▶ SUPPLIED ENTRIES:
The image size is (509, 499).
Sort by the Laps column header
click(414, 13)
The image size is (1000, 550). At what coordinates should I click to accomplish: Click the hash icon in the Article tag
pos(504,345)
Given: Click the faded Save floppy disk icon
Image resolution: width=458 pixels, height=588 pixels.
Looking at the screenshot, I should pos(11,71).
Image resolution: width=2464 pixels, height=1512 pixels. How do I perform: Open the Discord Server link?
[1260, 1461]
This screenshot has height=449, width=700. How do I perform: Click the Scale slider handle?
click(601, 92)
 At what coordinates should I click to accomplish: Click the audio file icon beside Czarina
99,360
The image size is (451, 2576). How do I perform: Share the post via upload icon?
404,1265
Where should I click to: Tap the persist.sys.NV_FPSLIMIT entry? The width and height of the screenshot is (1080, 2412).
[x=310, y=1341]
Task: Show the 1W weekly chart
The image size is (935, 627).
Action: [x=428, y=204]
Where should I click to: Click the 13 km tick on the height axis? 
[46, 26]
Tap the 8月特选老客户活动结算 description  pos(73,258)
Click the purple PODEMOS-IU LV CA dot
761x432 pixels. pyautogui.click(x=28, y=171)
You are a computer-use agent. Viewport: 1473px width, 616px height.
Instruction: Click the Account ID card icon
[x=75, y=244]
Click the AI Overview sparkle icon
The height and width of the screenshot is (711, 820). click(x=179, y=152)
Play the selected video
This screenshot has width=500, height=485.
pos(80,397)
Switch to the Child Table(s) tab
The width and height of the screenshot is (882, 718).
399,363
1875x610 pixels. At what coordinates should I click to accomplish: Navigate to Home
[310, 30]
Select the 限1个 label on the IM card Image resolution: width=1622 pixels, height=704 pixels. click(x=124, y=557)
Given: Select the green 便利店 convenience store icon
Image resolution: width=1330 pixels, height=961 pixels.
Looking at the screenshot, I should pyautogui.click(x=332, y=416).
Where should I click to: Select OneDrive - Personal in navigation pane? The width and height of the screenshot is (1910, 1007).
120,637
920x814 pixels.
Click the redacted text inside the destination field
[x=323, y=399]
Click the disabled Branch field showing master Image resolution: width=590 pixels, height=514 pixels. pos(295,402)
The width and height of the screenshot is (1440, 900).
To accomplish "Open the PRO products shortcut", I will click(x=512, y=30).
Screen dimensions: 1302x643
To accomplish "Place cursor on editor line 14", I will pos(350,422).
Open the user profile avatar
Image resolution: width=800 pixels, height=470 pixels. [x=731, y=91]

▶ WORK INSTRUCTION: Retype word for word everything in the listing above from the line that holds "Image resolution: width=2464" down to the line that holds "You are a computer-use". Keep both end lines and leave out the rest.

▶ EXERCISE ANSWER:
Image resolution: width=2464 pixels, height=1512 pixels. How do I perform: Open the Discord Server link?
[1260, 1461]
This screenshot has height=449, width=700. How do I perform: Click the Scale slider handle?
click(601, 92)
 At what coordinates should I click to accomplish: Click the audio file icon beside Czarina
99,360
The image size is (451, 2576). How do I perform: Share the post via upload icon?
404,1265
Where should I click to: Tap the persist.sys.NV_FPSLIMIT entry? The width and height of the screenshot is (1080, 2412).
[x=310, y=1341]
Task: Show the 1W weekly chart
The image size is (935, 627).
Action: [x=428, y=204]
Where should I click to: Click the 13 km tick on the height axis? 
[46, 26]
Tap the 8月特选老客户活动结算 description  pos(73,258)
Click the purple PODEMOS-IU LV CA dot
761x432 pixels. pyautogui.click(x=28, y=171)
You are a computer-use agent. Viewport: 1473px width, 616px height.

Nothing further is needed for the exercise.